Niemand has been involved in the motor industry for 10 years. “I was very fortunate to start my working career under the guidance of the late Dr Anton Rupert, an Industrialist and a phenomenal business personality. He believed in specific business principals and I took those and still to this day practice them which I believe has led to success,” he says.
He adds that although the motor industry is complex and demanding it is also rewarding working with honest hard-working families creating jobs and hope for thousands of South Africans. “I became involved in the industry from a more business than technical perception and have had the opportunity to grow over time to really love the industry. Historical and current responsibilities in an ever-changing environment have however forced me to be more involved in a practical manner. Fortunately, this has been made easier with the support and assistance of Retail Motor Industry (RMI) members serving in various structures.”
Over the years, Niemand says the most notable changes in the industry have come from developing technology. “The advent of CanBus information systems to transfer instructions from the driver to the various parts of the vehicle changed the industry.” Along with that the methods of induction that have evolved over the years to improve fuel efficiency and emission controls have allowed for increased performance from smaller and smaller engines, with the use of Turbochargers and Super-Chargers in various forms either individually or in combinations with each other.

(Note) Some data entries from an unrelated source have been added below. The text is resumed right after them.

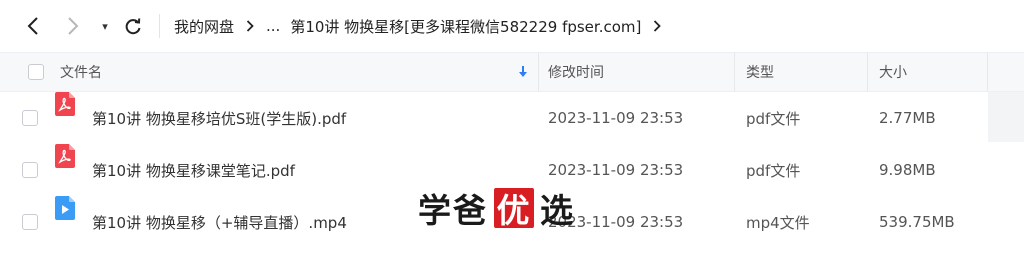 The width and height of the screenshot is (1024, 269). Describe the element at coordinates (760, 72) in the screenshot. I see `column-header-type: 类型` at that location.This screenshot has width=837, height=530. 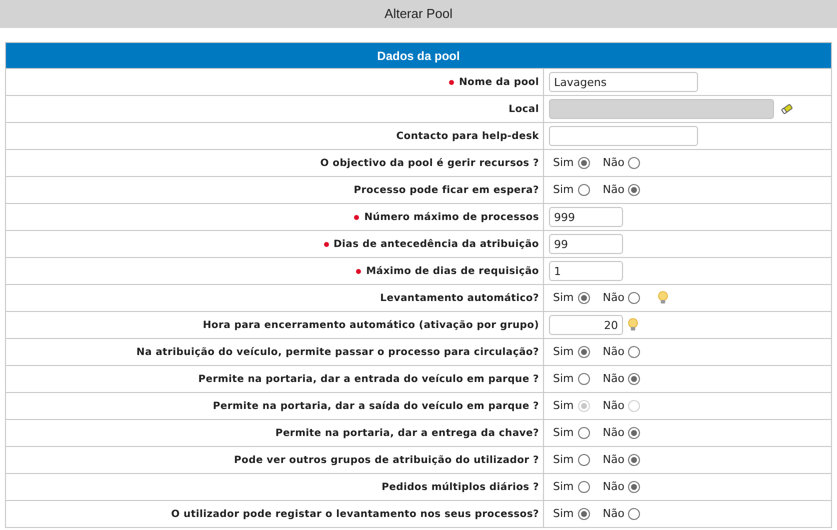 I want to click on field-label: Nome da pool, so click(x=498, y=83).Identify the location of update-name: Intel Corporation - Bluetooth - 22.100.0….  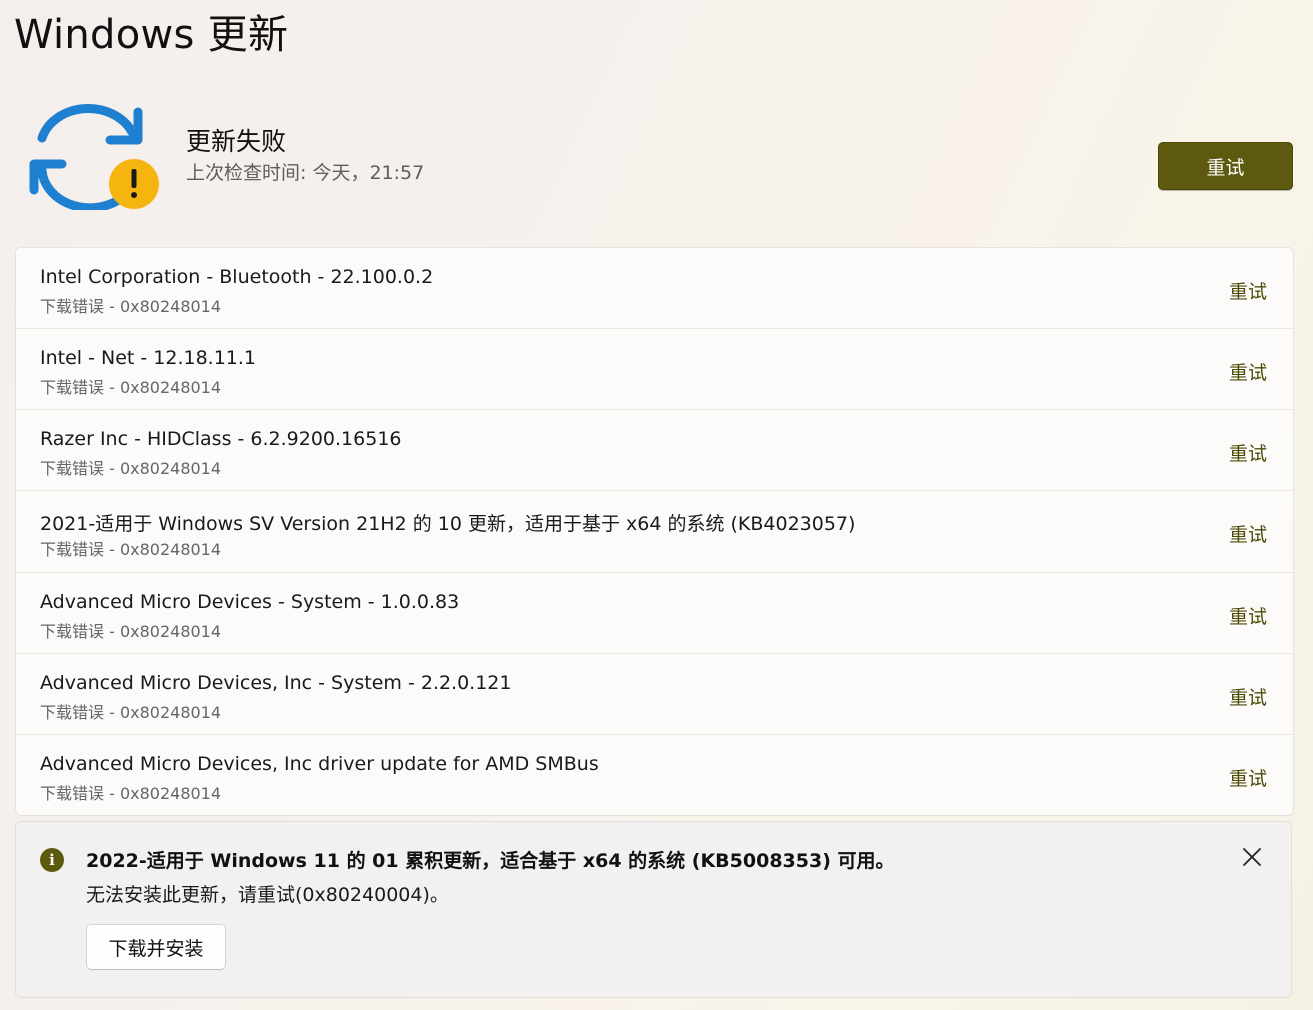
(237, 277).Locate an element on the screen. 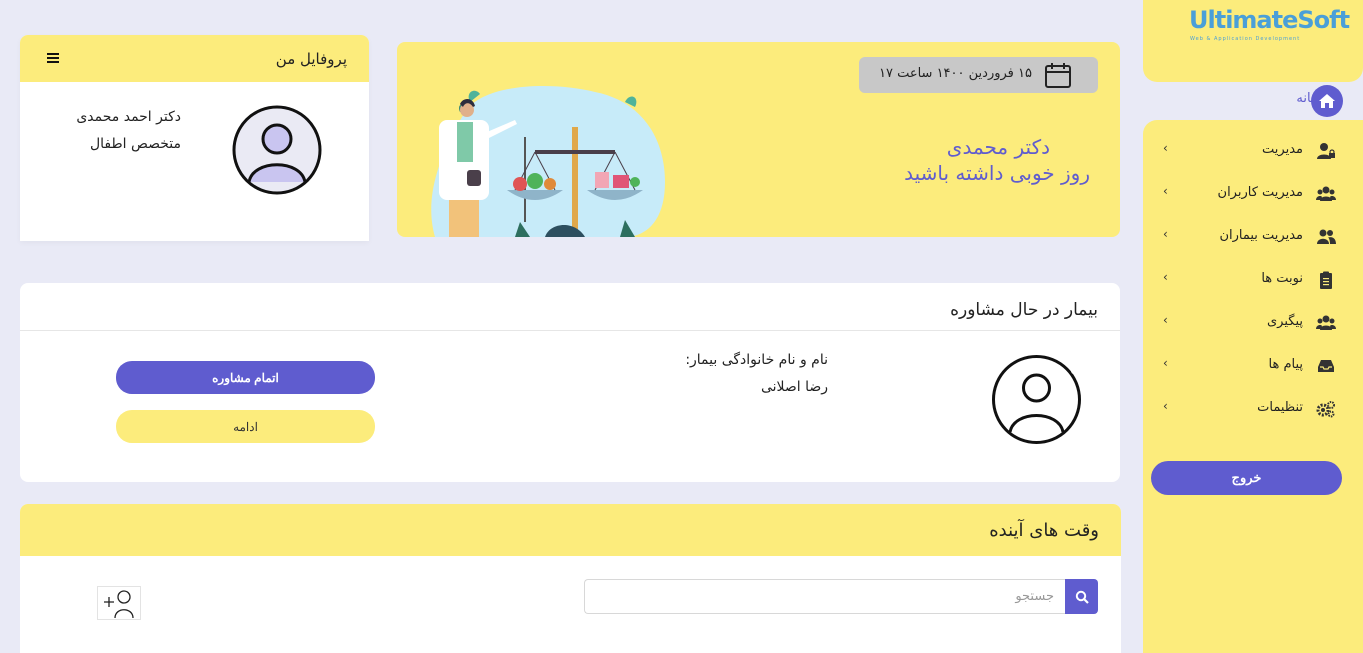 Image resolution: width=1363 pixels, height=653 pixels. continue-button: ادامه is located at coordinates (246, 426).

“What all this means is that technicians that have to perform servicing and maintenance have to be well versed in the technologies employed in the vehicles of today, as opposed to the old-fashioned Points, Plugs and Condenser services. The increased efficiency of oil lubricants and filtration, the removal of leaded fuel, the increased ignition systems etc have all lead to another major change in the industry over the years relating to service intervals. Where in the past service intervals of 5000km needed to be adhered to we now see intervals exceeding 30 000km. This has impacted on the level of business to be had in the workshop environment.”
“With the rate of change having been so rapid in recent years one can but only wonder where the next 10 years will lead as far as the internal combustion driven vehicle is concerned and not forgetting electrically driven developments which are looming rapidly too,” he says.

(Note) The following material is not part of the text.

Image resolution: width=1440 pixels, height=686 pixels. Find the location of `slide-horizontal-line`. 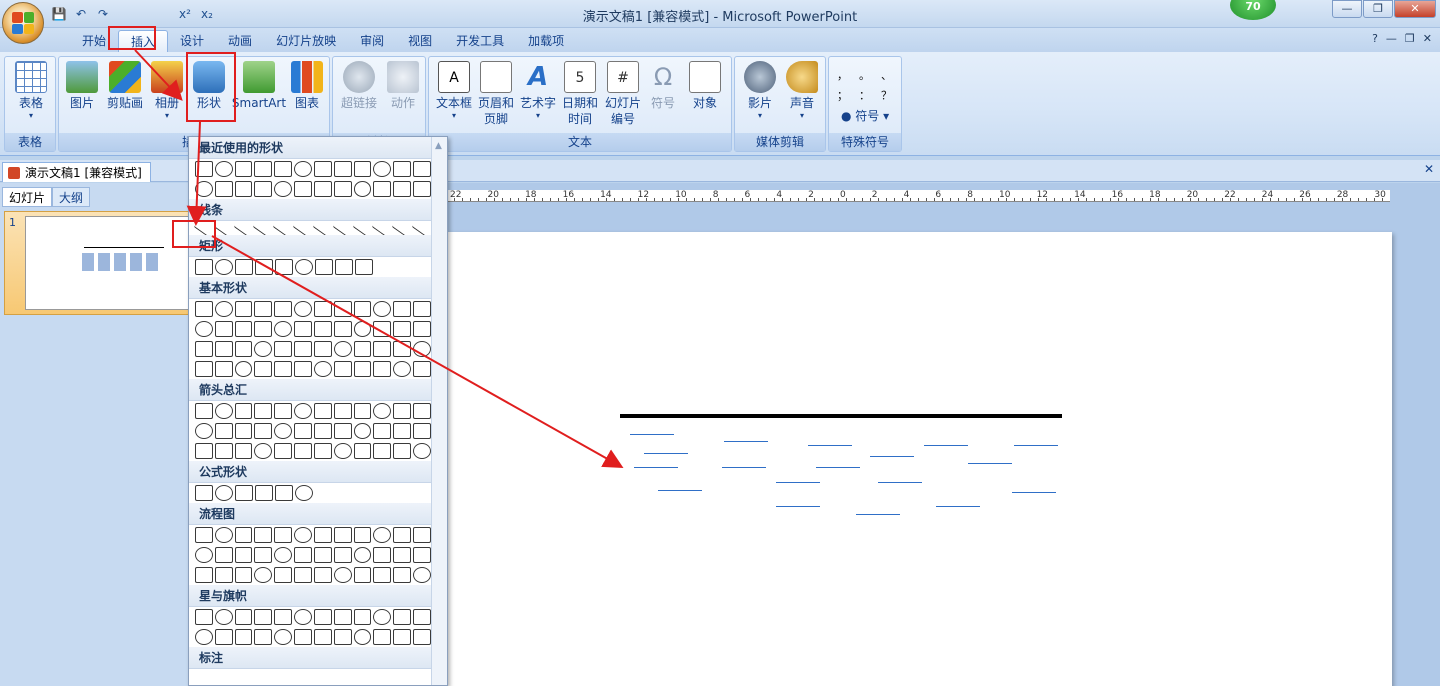

slide-horizontal-line is located at coordinates (841, 416).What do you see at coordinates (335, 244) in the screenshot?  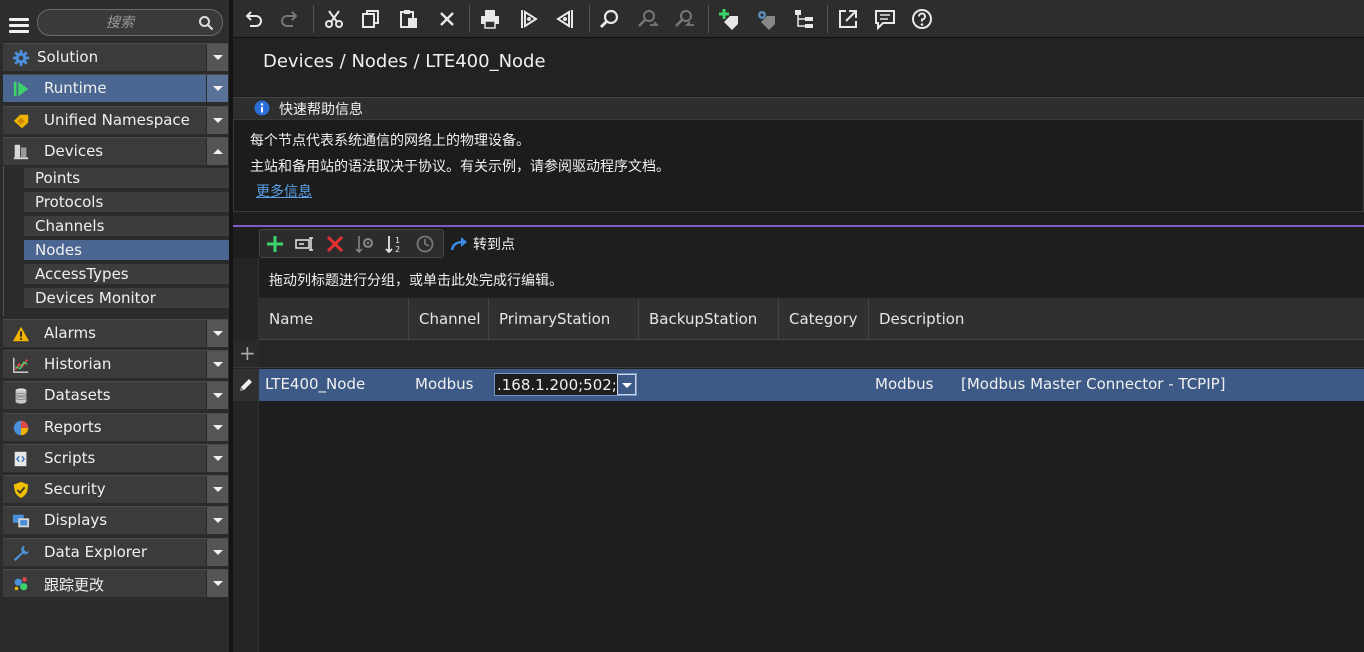 I see `delete-row-icon` at bounding box center [335, 244].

As the Association Director of MIWA, Niemand’s responsibilities include elements of facilitation, management, investigation, development, sales, guidance, training and administration. “The industry demands continuous improvement, which demands guidance at all levels. As Director I am required to remain abreast of these demands and provide assistance to the association in navigating these demands.”

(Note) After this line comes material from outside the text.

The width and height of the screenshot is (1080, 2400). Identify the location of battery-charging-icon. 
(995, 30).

He says, as the biggest association within the RMI, MIWA certainly has a prominent role and responsibility to fulfil, creating structures to serve as references for members conducting business on a day-to-day basis. “The MIWA brand is now a recognised and trusted brand in both the eye of industry and certainly the consumer. We have gained tremendous respect as experts in the industry and it is of utmost importance to maintain the positive momentum. My aim is to focus on specific objectives and priorities to create a culture where MIWA members will want to be part of the inner circle of a well-informed and structured business unit. MIWA is its members and the members are MIWA. We need to stand together as a collective voice,” he says.